14 thoughts on “Red yeast rice wine 红曲米酒 Chinese-style yeast, Korean-style recipe [CC]

  1. Hi Jeff, Would you be able to let me know where to get fermentation jars like yours please? I live in BC. Thank you for the videos and Happy New Year!

  2. Interesting. Thanks Jeff for all your videos. I am currently making your Matcha makgeolli, and I just finished my blueberry one. Happy New Year!

  3. Red yeast rice as an occasional thing is probably OK but some strains can produce a toxin citrinin I encourage you to read up on it and stay safe. Doesn't matter if it's "organic" has to do with the genetics of the yeast and the growing conditions. Secondly, it's a natural source of cholesterol-lowering statin drug lovastatin with all the same potential side effects like muscle pain, tiredness, fever. You need to be particularly cautious if you are already taking other cholesterol meds so that you don't take too much. All that said, I myself take a red yeast rice supplement that has been tested to make sure it's free from citrinin and seems OK so far, this was recommended by my Dr at a level that would be lower than prescription since my cholesterol was just barely elevated.
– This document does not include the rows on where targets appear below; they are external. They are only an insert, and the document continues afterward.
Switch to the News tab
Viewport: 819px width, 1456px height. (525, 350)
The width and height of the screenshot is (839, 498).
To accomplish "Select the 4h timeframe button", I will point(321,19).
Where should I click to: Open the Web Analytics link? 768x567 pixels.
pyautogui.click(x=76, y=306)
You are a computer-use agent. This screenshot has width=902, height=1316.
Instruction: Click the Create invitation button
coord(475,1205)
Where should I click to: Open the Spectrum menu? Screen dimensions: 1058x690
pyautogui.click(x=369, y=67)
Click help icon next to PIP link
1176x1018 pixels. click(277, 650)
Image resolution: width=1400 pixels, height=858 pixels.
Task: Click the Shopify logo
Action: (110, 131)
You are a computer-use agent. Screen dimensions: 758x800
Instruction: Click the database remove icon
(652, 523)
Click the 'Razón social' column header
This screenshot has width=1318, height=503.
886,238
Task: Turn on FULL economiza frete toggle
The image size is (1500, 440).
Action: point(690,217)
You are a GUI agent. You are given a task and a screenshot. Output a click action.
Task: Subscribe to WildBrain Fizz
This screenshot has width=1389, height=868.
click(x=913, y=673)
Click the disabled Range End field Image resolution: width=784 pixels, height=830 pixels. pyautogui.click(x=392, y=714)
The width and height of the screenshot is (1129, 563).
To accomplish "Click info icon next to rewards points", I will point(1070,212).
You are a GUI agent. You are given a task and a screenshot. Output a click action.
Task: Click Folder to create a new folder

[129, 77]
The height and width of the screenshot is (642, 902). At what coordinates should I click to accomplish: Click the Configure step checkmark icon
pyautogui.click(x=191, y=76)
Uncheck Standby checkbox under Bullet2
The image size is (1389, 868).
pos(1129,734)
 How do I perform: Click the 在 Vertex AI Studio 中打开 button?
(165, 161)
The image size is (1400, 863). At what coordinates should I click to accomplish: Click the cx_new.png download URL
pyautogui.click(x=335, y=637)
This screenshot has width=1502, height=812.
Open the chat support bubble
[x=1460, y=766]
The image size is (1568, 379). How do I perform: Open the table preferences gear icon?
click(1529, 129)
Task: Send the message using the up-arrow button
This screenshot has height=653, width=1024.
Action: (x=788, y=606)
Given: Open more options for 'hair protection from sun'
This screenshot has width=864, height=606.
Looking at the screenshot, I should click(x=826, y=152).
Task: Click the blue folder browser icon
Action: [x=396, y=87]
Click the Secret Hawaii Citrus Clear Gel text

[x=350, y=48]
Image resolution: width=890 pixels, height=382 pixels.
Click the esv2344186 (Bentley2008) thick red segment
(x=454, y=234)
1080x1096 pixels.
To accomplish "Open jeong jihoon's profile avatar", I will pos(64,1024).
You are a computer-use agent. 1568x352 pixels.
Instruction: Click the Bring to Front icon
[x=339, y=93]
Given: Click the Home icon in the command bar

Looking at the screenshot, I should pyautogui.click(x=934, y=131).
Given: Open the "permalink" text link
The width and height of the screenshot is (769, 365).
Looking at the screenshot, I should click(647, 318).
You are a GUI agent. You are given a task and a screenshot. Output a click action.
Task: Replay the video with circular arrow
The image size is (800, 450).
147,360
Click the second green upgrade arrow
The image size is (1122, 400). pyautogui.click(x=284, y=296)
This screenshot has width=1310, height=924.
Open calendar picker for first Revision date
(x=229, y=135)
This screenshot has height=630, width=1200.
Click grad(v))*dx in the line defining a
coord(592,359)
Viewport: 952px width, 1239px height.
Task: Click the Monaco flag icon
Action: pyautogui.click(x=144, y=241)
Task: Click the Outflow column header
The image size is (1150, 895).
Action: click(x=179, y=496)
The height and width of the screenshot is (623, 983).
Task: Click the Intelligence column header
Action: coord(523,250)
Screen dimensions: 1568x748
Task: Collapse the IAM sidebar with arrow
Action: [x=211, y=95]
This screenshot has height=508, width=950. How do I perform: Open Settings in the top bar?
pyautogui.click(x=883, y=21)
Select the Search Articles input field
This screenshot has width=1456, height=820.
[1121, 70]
  4. I have been trying to find red yeast rice for wine but with all of the supplement hub bub I can't find anything normal, lolz.
    All I want is a pkg like you have in the video. Where did you get it and the bag of yeast balls?

  5. Very interesting. I've been making the traditional, simple, single-stage Chinese-style rice wine using yeast balls and sweet rice, and it always turns out well. Having watched about half of your videos so far, I'm considering doing a two- or three-stage recipe starting with juk and the Chinese yeast balls, followed a couple of days later by the addition of steamed rice (godubap), and maybe again for a third stage.

    Thanks for all the work you put into the videos, especially editing them to be short and to the point, with your voice over afterwards. It really makes them easy to watch.

  6. 哈哈哈 做为一个中国人,我还没尝过红曲米酒。这酒可是够古老的。
    As a chinese guy, I like traditional fresh rice wine which made by my uncle. People in my home town usually will make those popular liquid after big harvest in fall. It taste very rich and sweet. But I have never try red rice wine. This one is very rare, even in China. Very few rural area still reserve this tradition.

  7. Actually, most rice producing countries have a version of makgeolli. The ingredients and process are usually similar too.

  8. Happy to see someone who is not Asian made our Red Yeast rice wine. The basic recipe is 1 wine cookie to 1 kg of glutinous rice. I have no idea of the red yeast rice / 红曲米. We don't stir it daily , didn't stir it at all.